Each country joined in hospitality celebrations, with Admiral Victor Uribe Arevalo of the Mexican Navy awarding Yellowknife a plaque in commemoration of their involvement in NAMSI. In return, LCdr Brad Henderson, Commanding Officer of Yellowknife, presented a ships plaque to the Ensenada Officer Mess. Edmonton followed into Ensenada later that day and LCdr Blair Brown, Edmonton’s Commanding Officer, presented Admiral Arevalo with a ship’s crest as a token of his appreciation for the hospitality the ship enjoyed in Mexico.

Then Operation Caribbe went into go mode. The ships transited south to their operational area off of Central America. Both vessels witnessed a flurry of activity with multiple hailings and boardings of suspicious vessels while maintaining a constant aggressive patrol in search of northbound narcotic trafficking.  Yellowknife and Edmonton were quickly rewarded for their efforts.

During a search on Oct. 25, Edmonton’s law enforcement detachment successfully seized 639kg of cocaine from a suspect vessel and transferred three detainees to a United States Coast Guard unit.

A day later, Yellowknife, under cover of darkness, boarded a suspect vessel associated with a reported drug trafficking case. Despite an intrusive search of the vessel, no drugs were found; it was assessed to have been jettisoned.

Yellowknife’s presence in concert with a patrol aircraft and other military assets, delayed and ultimately disrupted any transfer of cocaine.
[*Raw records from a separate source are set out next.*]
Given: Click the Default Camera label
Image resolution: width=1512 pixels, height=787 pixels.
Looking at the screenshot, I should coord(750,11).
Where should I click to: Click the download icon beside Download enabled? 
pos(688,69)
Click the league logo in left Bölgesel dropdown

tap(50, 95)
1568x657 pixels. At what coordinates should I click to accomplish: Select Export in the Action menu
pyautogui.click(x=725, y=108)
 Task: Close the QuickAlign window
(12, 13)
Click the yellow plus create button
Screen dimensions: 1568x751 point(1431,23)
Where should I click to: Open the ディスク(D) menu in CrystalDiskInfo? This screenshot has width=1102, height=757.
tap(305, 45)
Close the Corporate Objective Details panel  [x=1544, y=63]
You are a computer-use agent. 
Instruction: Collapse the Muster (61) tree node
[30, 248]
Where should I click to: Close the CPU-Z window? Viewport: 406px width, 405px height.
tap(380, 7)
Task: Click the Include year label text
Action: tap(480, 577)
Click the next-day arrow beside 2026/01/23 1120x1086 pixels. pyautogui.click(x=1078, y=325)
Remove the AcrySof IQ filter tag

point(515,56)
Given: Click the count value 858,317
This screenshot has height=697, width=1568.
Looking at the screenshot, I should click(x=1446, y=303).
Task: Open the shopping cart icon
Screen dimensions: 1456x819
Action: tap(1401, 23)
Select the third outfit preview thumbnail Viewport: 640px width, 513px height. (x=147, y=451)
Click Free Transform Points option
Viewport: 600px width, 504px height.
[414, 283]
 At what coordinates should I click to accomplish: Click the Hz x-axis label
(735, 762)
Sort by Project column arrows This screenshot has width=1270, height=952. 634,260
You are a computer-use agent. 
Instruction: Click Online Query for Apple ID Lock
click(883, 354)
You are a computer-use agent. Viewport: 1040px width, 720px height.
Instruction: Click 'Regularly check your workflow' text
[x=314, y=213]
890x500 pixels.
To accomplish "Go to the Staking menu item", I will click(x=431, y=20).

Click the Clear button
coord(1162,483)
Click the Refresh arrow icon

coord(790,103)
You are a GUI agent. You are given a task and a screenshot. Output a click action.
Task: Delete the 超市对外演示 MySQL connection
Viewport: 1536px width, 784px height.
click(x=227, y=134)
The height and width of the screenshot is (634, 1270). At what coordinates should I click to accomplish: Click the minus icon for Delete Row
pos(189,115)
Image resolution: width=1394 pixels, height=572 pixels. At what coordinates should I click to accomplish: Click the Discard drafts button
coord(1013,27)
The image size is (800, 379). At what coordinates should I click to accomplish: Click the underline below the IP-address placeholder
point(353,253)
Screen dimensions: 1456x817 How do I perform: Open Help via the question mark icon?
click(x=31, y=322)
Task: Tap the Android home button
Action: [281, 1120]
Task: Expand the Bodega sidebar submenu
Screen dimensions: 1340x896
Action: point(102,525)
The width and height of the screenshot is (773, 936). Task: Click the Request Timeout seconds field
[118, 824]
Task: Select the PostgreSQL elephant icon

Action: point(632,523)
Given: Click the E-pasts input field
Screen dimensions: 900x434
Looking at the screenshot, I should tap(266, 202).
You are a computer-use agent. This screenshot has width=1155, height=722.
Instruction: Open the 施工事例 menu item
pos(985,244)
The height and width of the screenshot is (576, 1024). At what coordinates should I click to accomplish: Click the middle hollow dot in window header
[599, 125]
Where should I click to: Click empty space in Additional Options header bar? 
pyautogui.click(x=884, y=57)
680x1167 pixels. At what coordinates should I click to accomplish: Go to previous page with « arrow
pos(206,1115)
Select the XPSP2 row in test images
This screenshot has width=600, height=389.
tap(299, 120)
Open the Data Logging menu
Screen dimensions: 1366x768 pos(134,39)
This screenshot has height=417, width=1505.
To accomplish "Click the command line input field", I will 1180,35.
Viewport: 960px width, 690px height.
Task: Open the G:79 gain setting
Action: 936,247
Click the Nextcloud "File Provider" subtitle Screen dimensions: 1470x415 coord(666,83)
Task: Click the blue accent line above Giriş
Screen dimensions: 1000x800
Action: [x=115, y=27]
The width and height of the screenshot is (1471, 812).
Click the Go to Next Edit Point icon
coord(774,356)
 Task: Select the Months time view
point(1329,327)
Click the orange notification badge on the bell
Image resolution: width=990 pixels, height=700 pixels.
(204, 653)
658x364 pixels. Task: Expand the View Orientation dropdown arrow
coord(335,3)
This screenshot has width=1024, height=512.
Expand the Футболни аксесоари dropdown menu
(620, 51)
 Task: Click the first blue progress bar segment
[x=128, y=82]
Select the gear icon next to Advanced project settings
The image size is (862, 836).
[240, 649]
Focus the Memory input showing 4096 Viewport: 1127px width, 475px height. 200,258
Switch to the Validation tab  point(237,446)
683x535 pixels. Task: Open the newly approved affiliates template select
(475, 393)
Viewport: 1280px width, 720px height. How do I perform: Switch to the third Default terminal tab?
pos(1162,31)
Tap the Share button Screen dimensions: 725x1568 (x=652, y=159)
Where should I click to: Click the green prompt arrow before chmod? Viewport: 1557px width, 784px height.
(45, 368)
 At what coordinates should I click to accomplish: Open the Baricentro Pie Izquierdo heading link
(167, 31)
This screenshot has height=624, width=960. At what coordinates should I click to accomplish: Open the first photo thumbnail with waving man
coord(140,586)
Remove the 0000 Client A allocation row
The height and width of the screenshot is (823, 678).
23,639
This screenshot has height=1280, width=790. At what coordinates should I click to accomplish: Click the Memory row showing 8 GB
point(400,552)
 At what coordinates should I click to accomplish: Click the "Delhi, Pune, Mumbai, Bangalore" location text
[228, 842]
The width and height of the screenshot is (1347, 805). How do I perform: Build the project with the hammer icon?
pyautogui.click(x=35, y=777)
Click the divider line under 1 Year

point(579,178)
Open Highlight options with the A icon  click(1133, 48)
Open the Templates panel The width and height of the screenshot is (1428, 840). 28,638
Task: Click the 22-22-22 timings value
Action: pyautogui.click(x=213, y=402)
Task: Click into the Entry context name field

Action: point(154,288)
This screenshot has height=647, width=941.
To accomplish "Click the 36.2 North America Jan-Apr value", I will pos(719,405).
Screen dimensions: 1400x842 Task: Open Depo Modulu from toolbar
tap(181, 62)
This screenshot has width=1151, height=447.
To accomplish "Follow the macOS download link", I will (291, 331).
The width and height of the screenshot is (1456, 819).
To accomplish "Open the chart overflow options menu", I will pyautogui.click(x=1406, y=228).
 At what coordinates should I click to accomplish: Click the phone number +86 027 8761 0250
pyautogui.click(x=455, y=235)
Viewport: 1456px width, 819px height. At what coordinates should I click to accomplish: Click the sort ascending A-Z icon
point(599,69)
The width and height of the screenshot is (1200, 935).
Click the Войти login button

The next day, Edmonton boarded another vessel that yielded 468kg of cocaine in eight large bundles, and much like their earlier interdiction, the detainees and contraband were transferred. All three events were conducted in full darkness and facilitated by a Canadian Maritime Patrol Aircraft that detected the suspect vessels.

The policing didn’t end there. On Nov. 3, Edmonton intercepted another suspect vessel, which, once boarded by the law enforcement detachment, tested positive for traces of cocaine. Once the detachment search was completed with no results, it was suspected the vessel had jettisoned their cargo when they ran out of fuel. Three passengers on the vessel were transferred to a local USCG unit under Safety of Life at Sea and the vessel was sunk as a hazard to navigation.

Two days later, Edmonton assisted a United States Navy frigate with a boarding of a suspect vessel, resulting in another Safety of Life at Sea situation.

The final interdiction was on Nov. 14 when Yellowknife boarded and searched an abandoned vessel; it was sunk as a hazard to navigation.

In addition to these specific events during their deployment, Edmonton conducted 12 Right of Approach operations while Yellowknife conducted 10.

Within the first two weeks of being on station, the two MCDVs with support from the CP-140 Aurora prevented 2,057 kg of cocaine, with an assessed street value of $68 million, from reaching land and being distributed to North America.

“This deployment, a first for the west coast Kingston Class vessels, has been a huge success,” said LCdr Henderson. “We have demonstrated that minor warships are more than capable of maintaining counter drug operations for extended periods, far from home. The fact that the successful intercepts were supported by a Canadian Maritime Patrol aircraft demonstrates Canada’s commitment to countering the trafficking of drugs into North America. I am very proud of how well the crew has performed during operations they have never faced before.”